YOUR OBJECTIVE: Copy out the items below, swapping every "screenshot" for "screen capture" and changing nothing else. Omit the pictures.

[Entries on where items appear]
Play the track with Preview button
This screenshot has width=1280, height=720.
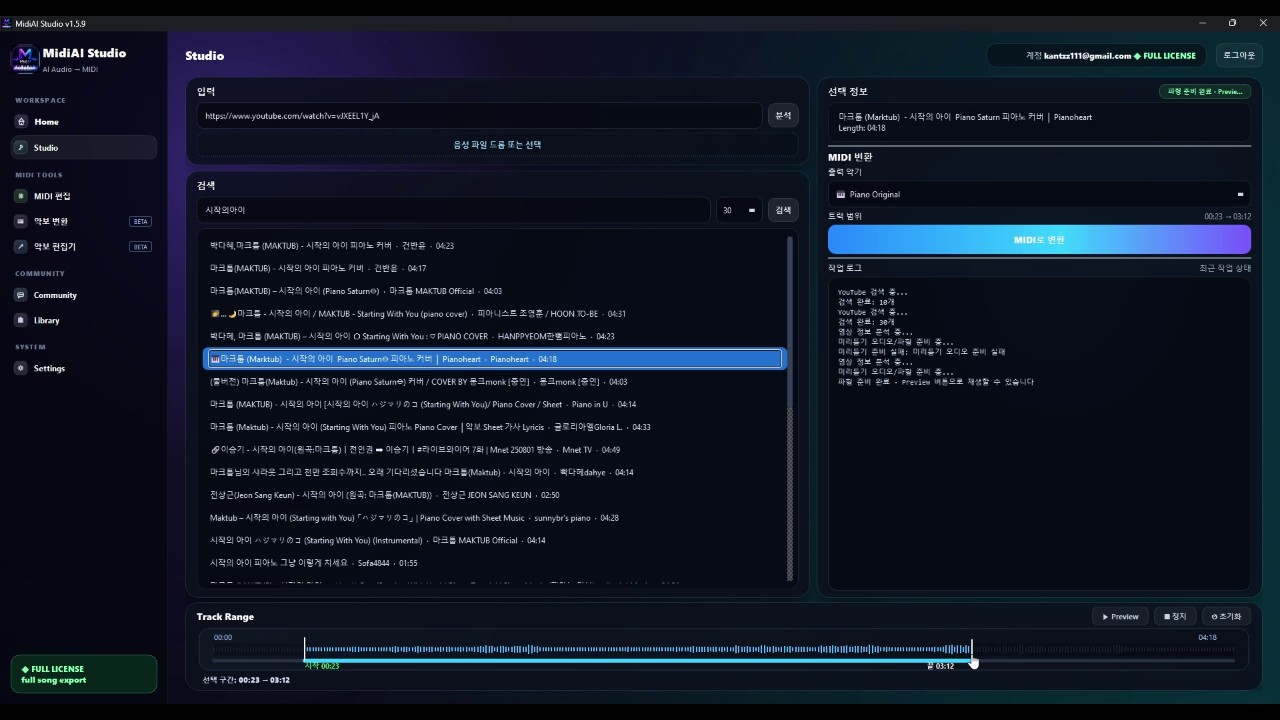1120,617
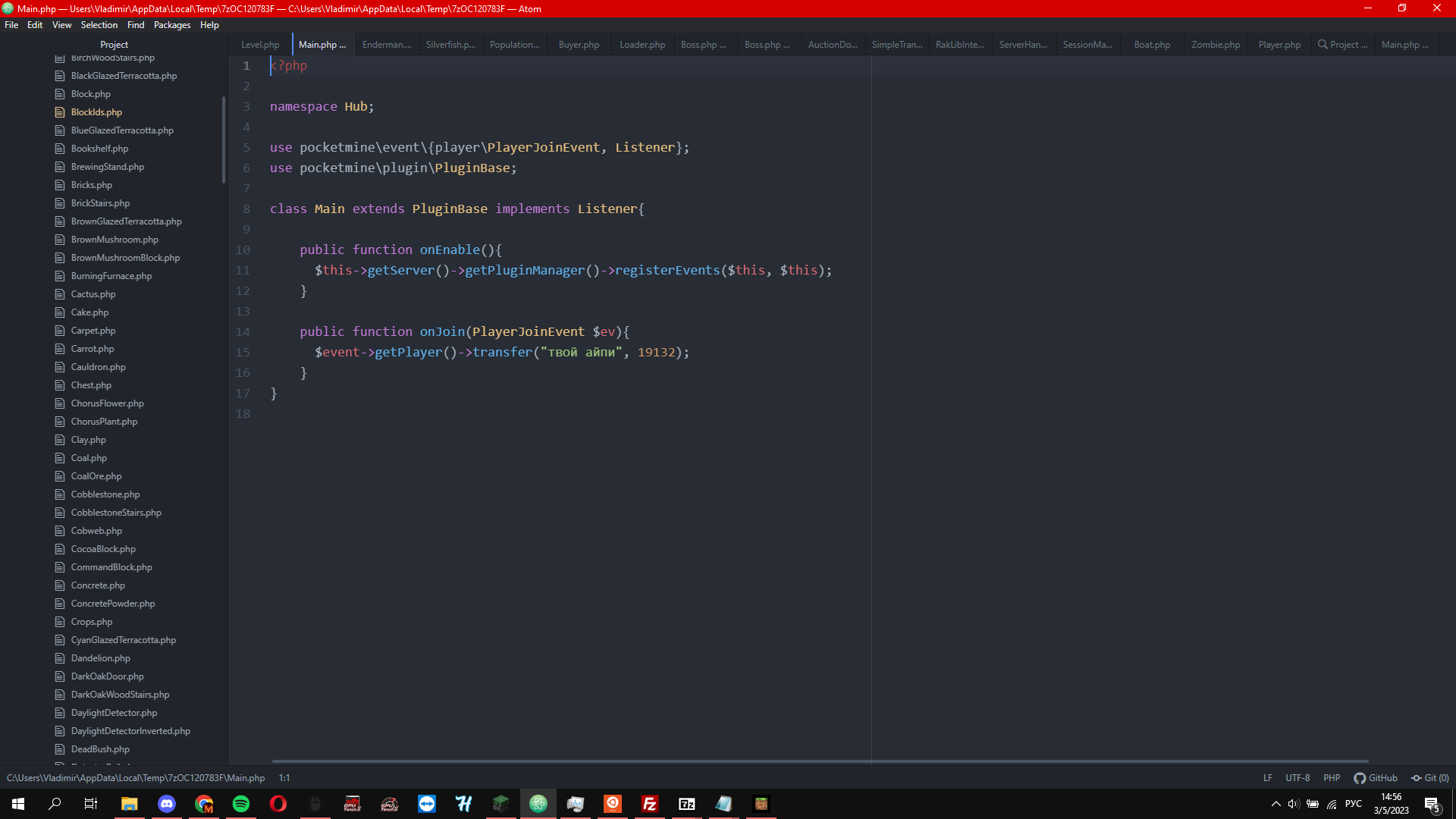Image resolution: width=1456 pixels, height=819 pixels.
Task: Click the Opera browser taskbar icon
Action: coord(278,804)
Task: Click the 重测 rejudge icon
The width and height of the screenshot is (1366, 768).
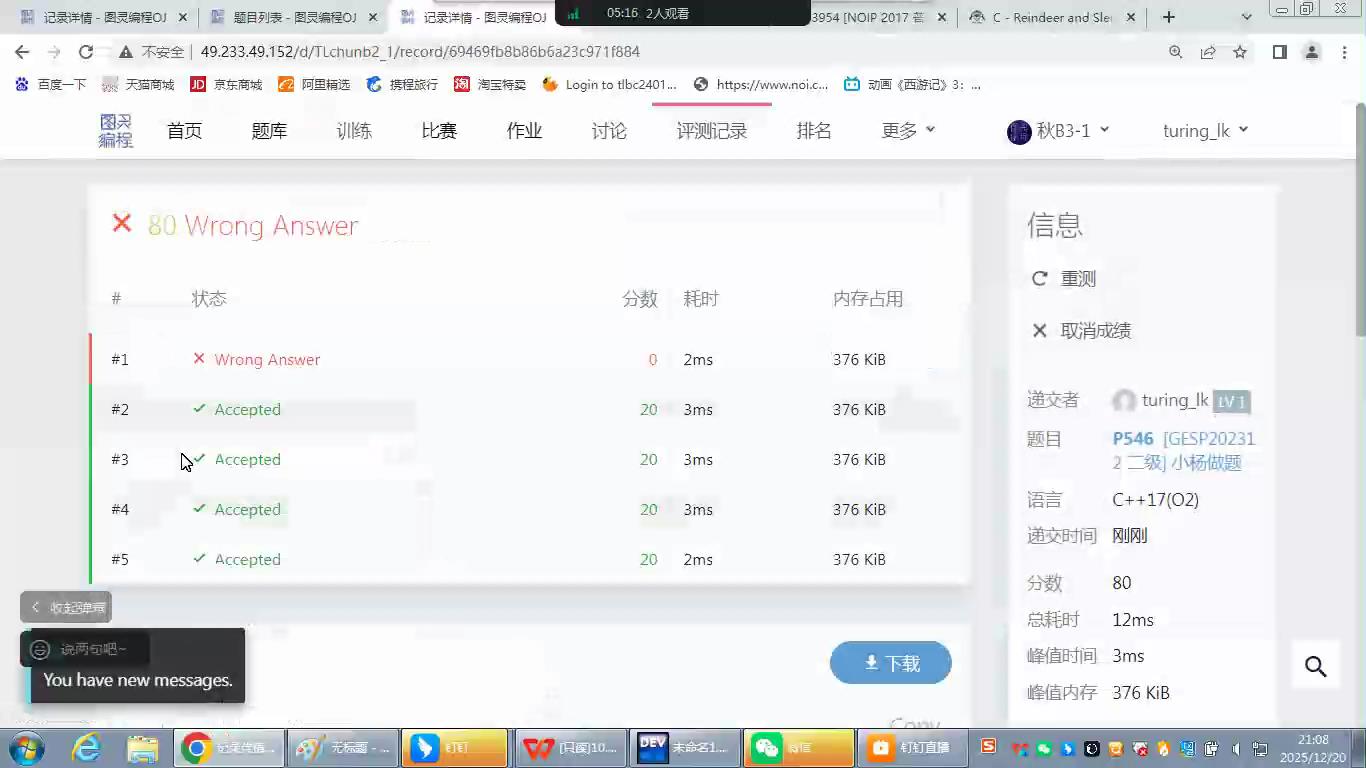Action: pyautogui.click(x=1040, y=279)
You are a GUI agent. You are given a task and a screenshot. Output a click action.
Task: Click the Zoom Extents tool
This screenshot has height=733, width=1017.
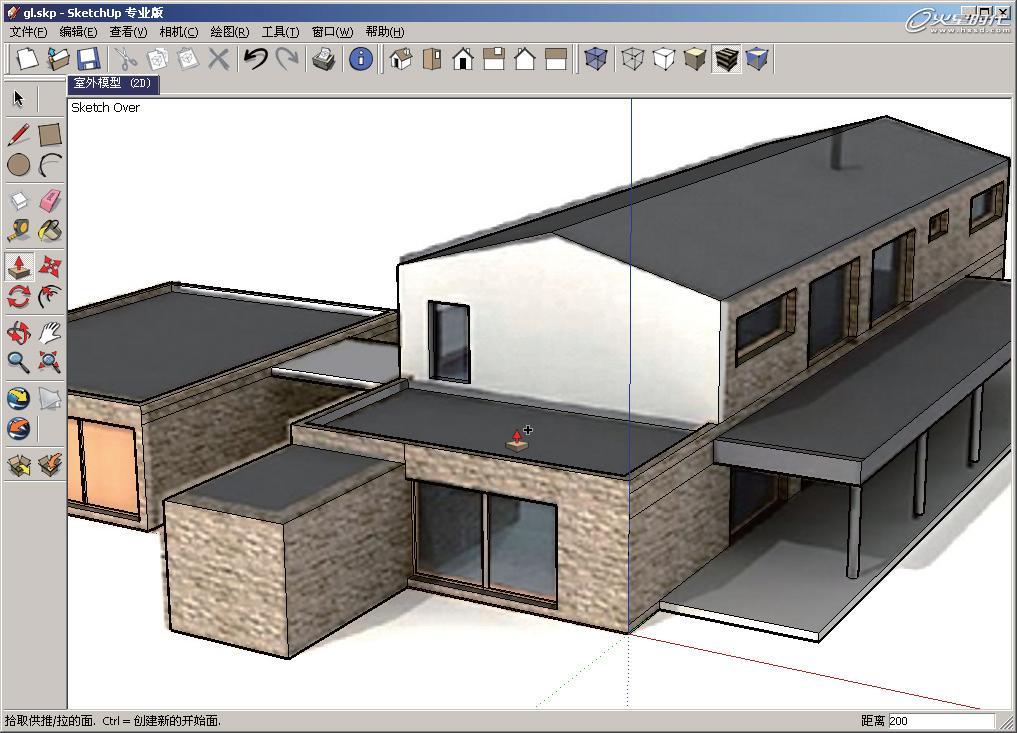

SOLVED PROBLEM:
Play the track with Preview button
This screen capture has width=1280, height=720.
1120,617
Image resolution: width=1456 pixels, height=819 pixels.
Task: Click the Opera browser taskbar icon
Action: coord(278,804)
Task: Click the 重测 rejudge icon
The width and height of the screen capture is (1366, 768).
Action: pyautogui.click(x=1040, y=279)
You are a GUI agent. You are given a task and a screen capture. Output a click action.
Task: Click the Zoom Extents tool
This screen capture has height=733, width=1017.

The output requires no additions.